Study design
This retrospective, observational case series was conducted at Yonsei University College of Medicine, Seoul, Republic of Korea. The tenets of the Declaration of Helsinki and good clinical practice were followed, and institutional review board approval from Yonsei University College of Medicine was obtained (No. 4–2020-0396). Owing to the retrospective nature of the study, the requirement for informed consent was waived. All surgeries were performed by a single surgeon (JHK) between June 2020 and August 2020.
Study population
A total of 17 patients with residual myopia or myopic astigmatism after a previous history of LVC were enrolled.
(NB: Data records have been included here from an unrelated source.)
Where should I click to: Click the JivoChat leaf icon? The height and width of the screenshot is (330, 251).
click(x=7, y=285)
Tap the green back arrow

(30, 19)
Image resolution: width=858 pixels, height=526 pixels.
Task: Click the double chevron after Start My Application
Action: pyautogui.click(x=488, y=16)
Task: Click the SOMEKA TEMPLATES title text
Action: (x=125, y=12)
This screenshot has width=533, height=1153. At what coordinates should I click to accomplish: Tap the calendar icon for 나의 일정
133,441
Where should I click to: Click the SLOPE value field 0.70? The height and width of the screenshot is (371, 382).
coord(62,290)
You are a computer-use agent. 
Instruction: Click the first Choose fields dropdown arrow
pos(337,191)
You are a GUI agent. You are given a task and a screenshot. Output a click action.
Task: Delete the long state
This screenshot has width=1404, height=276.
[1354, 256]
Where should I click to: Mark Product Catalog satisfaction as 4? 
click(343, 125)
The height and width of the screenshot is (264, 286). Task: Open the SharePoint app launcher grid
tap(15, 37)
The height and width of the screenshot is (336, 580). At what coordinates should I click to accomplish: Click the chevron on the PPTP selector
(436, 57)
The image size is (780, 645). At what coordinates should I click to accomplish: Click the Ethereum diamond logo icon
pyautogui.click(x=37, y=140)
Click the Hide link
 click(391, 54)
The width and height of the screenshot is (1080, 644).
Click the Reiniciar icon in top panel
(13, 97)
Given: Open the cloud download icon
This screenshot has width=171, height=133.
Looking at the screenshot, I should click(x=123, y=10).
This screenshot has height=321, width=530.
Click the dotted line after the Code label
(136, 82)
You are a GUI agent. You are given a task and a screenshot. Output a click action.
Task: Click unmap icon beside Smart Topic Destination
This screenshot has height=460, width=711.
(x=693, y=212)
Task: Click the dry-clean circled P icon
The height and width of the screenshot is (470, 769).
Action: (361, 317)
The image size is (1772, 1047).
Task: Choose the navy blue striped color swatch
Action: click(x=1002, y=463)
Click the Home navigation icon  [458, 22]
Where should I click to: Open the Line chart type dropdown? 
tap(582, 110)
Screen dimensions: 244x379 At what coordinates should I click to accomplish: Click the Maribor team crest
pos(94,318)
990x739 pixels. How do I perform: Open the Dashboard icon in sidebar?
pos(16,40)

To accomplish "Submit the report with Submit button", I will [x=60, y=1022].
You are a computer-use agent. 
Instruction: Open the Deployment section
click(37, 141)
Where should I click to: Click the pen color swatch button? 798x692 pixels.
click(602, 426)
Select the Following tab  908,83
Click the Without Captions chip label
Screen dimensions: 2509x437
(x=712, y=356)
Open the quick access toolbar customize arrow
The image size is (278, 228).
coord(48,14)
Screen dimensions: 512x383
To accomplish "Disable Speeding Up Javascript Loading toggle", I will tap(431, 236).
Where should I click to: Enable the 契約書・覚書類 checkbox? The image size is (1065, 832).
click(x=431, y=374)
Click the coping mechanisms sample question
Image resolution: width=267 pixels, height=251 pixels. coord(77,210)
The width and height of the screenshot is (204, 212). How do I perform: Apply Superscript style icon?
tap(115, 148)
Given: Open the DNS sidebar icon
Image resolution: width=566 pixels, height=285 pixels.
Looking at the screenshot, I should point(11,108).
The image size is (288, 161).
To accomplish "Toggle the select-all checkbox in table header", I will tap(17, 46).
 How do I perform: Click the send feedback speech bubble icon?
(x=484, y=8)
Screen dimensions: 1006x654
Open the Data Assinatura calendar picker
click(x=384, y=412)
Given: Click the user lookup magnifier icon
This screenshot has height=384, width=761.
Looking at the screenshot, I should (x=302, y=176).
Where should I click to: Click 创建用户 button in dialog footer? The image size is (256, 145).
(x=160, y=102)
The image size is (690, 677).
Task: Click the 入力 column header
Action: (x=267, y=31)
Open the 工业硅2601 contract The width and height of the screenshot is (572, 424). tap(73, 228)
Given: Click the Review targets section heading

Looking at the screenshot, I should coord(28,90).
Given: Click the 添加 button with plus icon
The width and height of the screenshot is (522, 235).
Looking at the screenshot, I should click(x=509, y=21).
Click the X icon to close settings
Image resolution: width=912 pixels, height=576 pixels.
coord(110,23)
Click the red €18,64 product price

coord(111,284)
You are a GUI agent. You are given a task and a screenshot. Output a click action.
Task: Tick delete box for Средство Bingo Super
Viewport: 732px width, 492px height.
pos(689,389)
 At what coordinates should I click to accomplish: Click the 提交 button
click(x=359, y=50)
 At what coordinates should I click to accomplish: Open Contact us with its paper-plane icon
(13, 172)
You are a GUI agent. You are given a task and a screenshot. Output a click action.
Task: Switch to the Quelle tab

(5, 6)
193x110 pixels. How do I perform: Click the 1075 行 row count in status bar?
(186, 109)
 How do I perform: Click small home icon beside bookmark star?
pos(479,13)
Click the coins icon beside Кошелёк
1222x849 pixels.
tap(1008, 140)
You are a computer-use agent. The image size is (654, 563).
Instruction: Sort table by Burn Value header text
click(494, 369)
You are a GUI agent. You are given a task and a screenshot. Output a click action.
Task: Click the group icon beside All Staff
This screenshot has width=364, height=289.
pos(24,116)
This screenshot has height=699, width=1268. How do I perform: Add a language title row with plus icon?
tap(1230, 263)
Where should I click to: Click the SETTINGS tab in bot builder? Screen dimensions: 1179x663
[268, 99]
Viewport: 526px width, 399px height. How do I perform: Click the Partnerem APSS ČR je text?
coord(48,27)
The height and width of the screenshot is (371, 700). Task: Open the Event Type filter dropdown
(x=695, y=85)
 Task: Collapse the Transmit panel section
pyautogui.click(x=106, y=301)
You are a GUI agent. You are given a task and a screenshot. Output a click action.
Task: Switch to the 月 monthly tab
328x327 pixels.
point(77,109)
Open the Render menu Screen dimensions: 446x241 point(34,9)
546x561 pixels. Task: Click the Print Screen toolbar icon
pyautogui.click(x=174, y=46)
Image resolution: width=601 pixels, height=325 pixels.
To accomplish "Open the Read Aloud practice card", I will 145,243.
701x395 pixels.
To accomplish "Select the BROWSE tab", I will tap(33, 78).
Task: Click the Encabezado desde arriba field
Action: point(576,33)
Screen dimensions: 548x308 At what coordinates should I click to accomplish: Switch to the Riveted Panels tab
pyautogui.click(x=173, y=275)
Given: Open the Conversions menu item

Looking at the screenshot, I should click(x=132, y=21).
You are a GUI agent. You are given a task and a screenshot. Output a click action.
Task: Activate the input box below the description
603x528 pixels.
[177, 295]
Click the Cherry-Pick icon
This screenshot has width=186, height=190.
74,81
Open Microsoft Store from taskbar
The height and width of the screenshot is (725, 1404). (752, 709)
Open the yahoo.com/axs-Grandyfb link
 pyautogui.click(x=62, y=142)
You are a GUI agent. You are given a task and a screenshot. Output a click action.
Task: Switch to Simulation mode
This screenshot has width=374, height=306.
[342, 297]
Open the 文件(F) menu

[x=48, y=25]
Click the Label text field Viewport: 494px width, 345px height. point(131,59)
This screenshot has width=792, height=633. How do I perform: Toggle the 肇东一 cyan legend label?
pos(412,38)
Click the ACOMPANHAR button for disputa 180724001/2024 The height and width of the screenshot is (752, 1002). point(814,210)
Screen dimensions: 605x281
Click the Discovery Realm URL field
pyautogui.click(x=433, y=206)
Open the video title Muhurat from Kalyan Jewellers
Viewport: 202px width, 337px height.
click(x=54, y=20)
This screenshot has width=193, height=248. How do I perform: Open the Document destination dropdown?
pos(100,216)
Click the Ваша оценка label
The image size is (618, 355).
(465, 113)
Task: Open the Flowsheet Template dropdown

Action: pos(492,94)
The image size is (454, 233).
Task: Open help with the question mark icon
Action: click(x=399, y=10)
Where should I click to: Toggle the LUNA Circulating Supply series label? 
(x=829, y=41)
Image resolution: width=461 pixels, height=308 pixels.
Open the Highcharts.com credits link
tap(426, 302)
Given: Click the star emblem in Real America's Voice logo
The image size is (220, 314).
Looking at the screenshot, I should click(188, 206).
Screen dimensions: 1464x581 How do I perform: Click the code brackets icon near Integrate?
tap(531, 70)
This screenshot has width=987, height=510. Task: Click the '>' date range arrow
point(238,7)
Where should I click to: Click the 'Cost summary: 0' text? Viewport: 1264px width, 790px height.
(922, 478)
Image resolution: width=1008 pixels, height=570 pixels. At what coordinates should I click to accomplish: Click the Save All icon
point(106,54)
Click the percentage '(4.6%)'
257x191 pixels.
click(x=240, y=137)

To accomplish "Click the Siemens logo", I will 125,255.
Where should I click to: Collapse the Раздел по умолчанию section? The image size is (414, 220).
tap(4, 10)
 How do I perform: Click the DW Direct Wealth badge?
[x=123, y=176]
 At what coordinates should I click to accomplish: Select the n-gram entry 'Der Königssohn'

All patients decided to have ICL implantation after detailed explanation of possible enhancement options before the surgery. Other inclusion criteria were a stable refractive status for at least 1 year, a preoperative corrected distance visual acuity (CDVA) of 20/30 or better, and no sign of corneal ectasia on at least three consecutive corneal tomographic evaluations. Patients with any kind of ocular surface diseases, ocular trauma, glaucoma, cataract, an endothelial cell density < 2000 cells/mm2, or an anterior chamber depth from the endothelium < 2.8 mm were excluded.
Assessment
To evaluate outcomes, all patients were assessed before and 3 months after ICL implantation. Patients’ assessments included uncorrected distance visual acuity (UCVA) and CDVA measured in logMAR, slit-lamp examination (Haag-Streit AG), keratometry, pachymetry (ARK-530A Auto Ref/Keratometer, Nidek Co., Ltd.), specular microscopy (SP-3000P, Topcon Corporation), Scheimpflug-based corneal tomography (Pentacam HR, OCULUS Optikgeräte GmbH), and anterior segment optical coherence tomography (Visante, Carl Zeiss Meditec AG). The efficacy index (the ratio of postoperative UDVA to preoperative CDVA) and safety index (the ratio of postoperative CDVA to preoperative CDVA) were also estimated.
Surgical procedure
All procedures were performed through a superior 3.0-mm corneal incision after instillation of 0.5% phenylephrine and 0.5% tropicamide (Mydrin-P, Santen Pharmaceutical Co., Ltd.) under topical anesthesia with 0.5% proparacaine (Alcaine, Alcon). Further, 1% sodium hyaluronate (Healon, Johnson & Johnson Vision) was injected into the anterior chamber, and the ICL was inserted through an injector cartridge. After positioning the ICL, the sodium hyaluronate was completely removed by manual irrigation and aspiration. The V4c ICL model (Staar Surgical) was used in all cases. ICL powers were calculated using a modified vertex formula provided by the manufacturer. Patients were instructed to use 0.5% moxifloxacin (Vigamox, Alcon) and 1% prednisolone (Pred Forte, Allergan, Inc.) four times a day for a week.
Statistical analysis
Data are presented as mean ± standard deviation. IBM SPSS Statistics for Windows (v. 25.0, IBM Corporation) was used to perform statistical analyses. Data normality was confirmed using a Kolmogorov–Smirnov test. Pre- and postoperative measurements were compared using a paired t-test for normally distributed data and the Wilcoxon signed-rank test for non-normally distributed data. Comparisons between the two groups were performed using an independent sample t-test for normally distributed data and a Mann–Whitney U test for non-normally distributed data. The refractive predictability was analyzed using linear regression, and comparison of categorical variables was performed using a chi-squared test. A P-value < .05 was considered statistically significant.